▸ **Instructions to follow**:
Go through the material below and tally every line with the string "agent". Reply with the number only.

>>>

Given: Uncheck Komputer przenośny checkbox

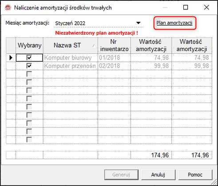Looking at the screenshot, I should tap(29, 66).
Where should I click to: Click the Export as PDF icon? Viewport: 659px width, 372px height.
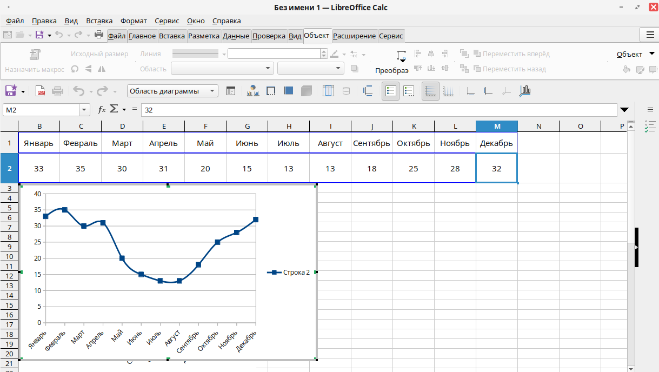pos(40,91)
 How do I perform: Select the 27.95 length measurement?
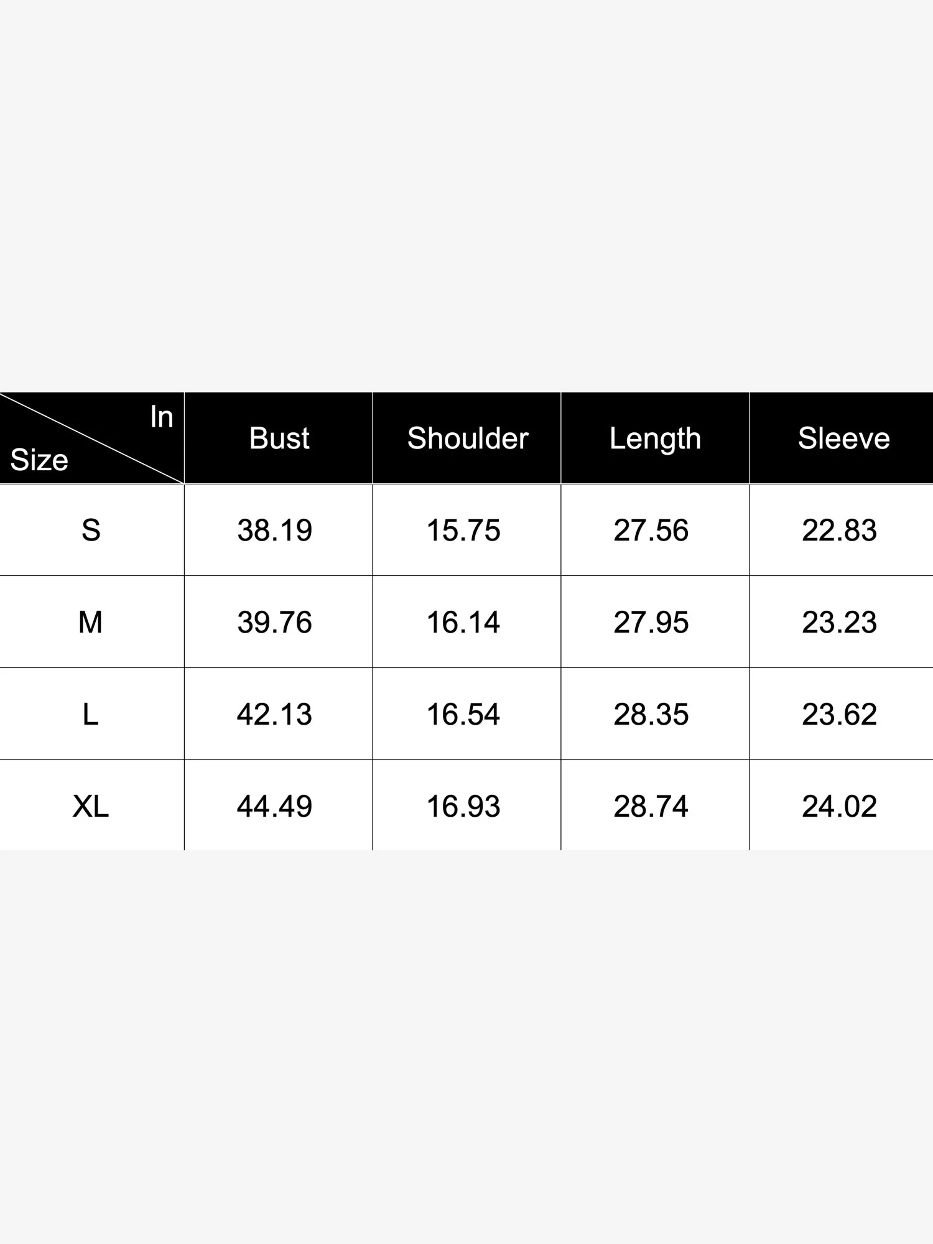point(651,623)
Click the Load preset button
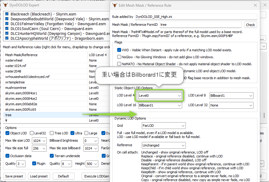This screenshot has width=269, height=182. point(39,176)
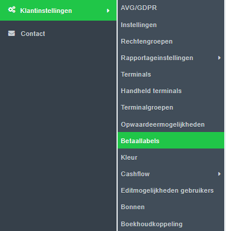Open the Rapportageinstellingen menu entry

[171, 58]
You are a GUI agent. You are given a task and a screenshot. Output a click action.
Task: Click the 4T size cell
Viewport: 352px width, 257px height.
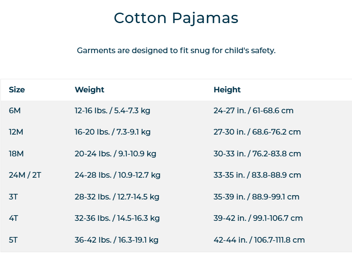(13, 218)
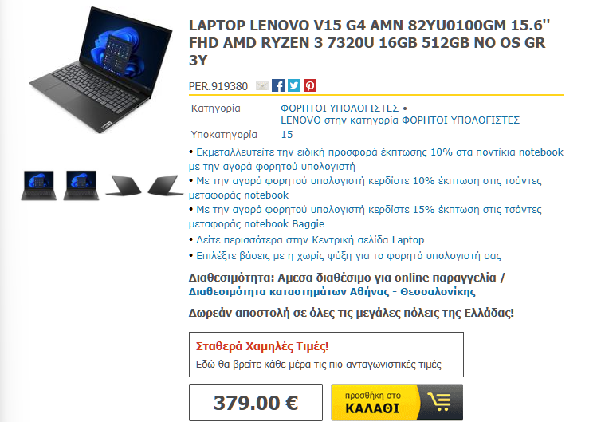
Task: Share product via the email envelope icon
Action: pyautogui.click(x=262, y=86)
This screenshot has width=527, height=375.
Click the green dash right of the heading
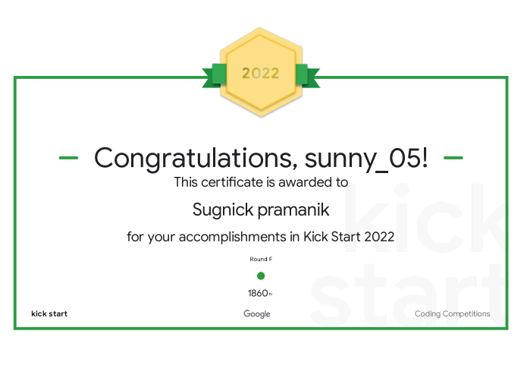coord(453,158)
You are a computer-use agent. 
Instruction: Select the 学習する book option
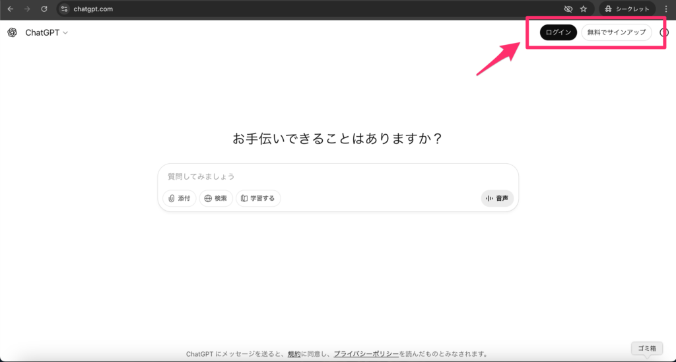(x=258, y=198)
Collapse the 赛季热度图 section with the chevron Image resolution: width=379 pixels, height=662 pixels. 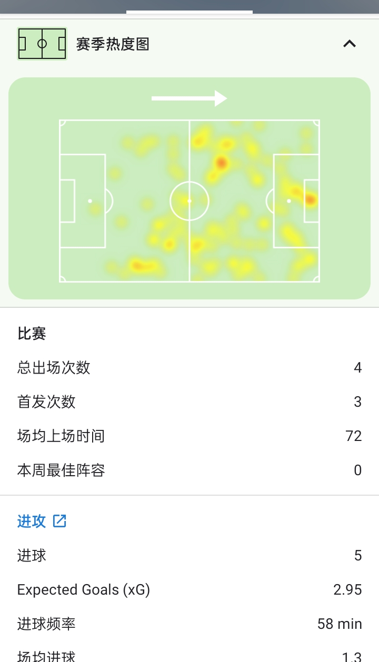click(350, 44)
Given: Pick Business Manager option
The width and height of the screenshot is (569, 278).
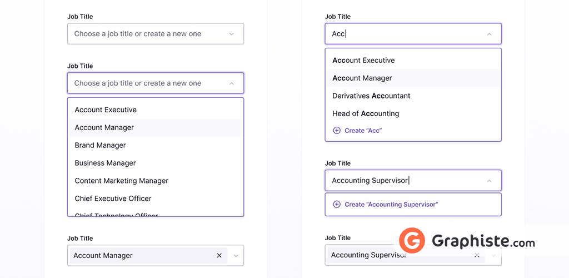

<<<

▸ **Reply**:
2